Whispers. She heard the hushed whispers that she could never quite hear all the way. She’d only ever caught a syllable or two, never enough to even form a word. She knew that she needed to go into the last room on the right. 
     Her heart pounded in her ears. Why didn’t she just go back to her room? She could lock herself back in again and go to sleep and wake to the same drudgery that she’d awoken to the last twenty-two years of her life. Had it really been so long? She swallowed hard hoping the sound of her heart would be muffled, or drowned by her own saliva. 
     The floor felt so cold against her feet. She’d never felt cold a day in her life or her   death. Shouldn’t she be cold? He was never cold. Though how did she know he was never cold? She’d only ever touched him once. Thinking of him calmed her. Maybe he was waiting in the room?
     She followed the edge of the tattered runner on the floor. The rug was so dirty from years of neglect the pattern was muted, no longer discernible. Her fingertips smoothed over the surface of the worn wallpaper as she made her way to the room. She needed the feeling beneath her fingers to ground her. Touching something real gave her courage. She stopped in front of the open door. Peered inside. Would she really go in there?
     “Hello?” she asked, her throat nearly closing before the words could escape.
     No answer. 
     She stepped inside tilting her head to the side to survey for sound. She moved like a stalking bird hunting a worm. Her heart pounded louder, more forcefully. She knew this place. A memory flooded—too fast to catch. A sound, a thumping, wet sound she remembered hearing. Then crying, wailing, screeching. Her voice? 
     She turned to look at the bureau with the large mirror. Dust speckled the glass making her look like a ghost. She was a ghost. A pale girl who never changed. 
     But she had changed. She had once been smaller. She had been thinner with shorter hair with no breasts or hair down there. She looked into her own eyes. Yes, she remembered being smaller. The steam used to cover her face first not her breasts. And she remembered...But how? She’d been a baby!  Only a baby.
     She covered her ears as the ringing started.
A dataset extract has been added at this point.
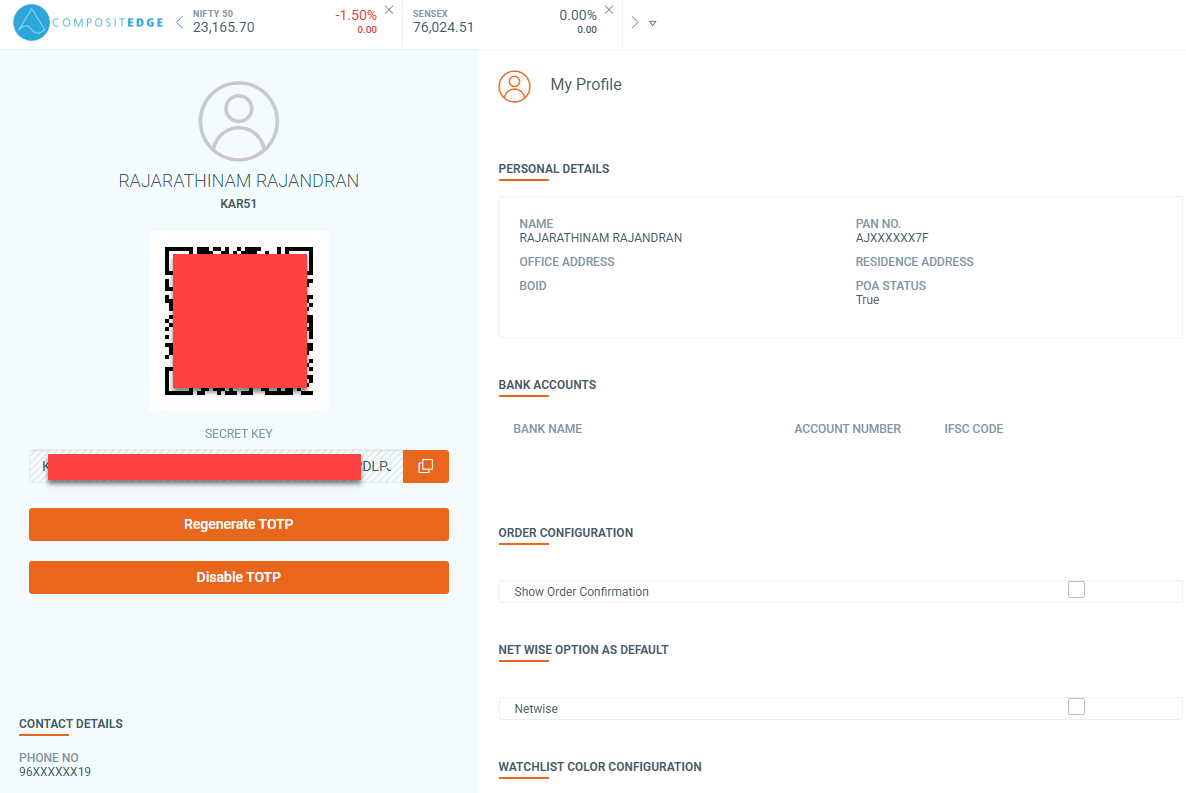
Task: Click the Show Order Confirmation row label
Action: click(581, 592)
The sound of punching flesh. The sound of screams. The sound of gurgling blood in a closing throat. Glistening eyes and a gaping mouth. Mother.
     She had tried to hide her twin sisters too, and the brother. She’d only just stuffed her into the dresser drawer when he got to her too. There hadn’t been any time. 
     The sounds stopped. The swirling dizziness stopped. She sat down on the floor hugging herself, arms wrapped around her own torso. She wasn’t even sad. It was as though that had happened to someone else in a storybook. How could she be sad for people she hadn’t remembered before now? 
     The electricity again. The whirring of electrons as they stirred in a still room. She looked up and there he was, all tall and handsome. 
     “You saved me,” she said with sudden recollection. 
     He said nothing but moved forward squatting before her. He leaned forward brushing the stray hair from her face. 
     “I remember you then as you are now,” she said catching his hand and pulling it back to her as he started to pull it away. “He came for me because I couldn’t stop crying and you stopped him.”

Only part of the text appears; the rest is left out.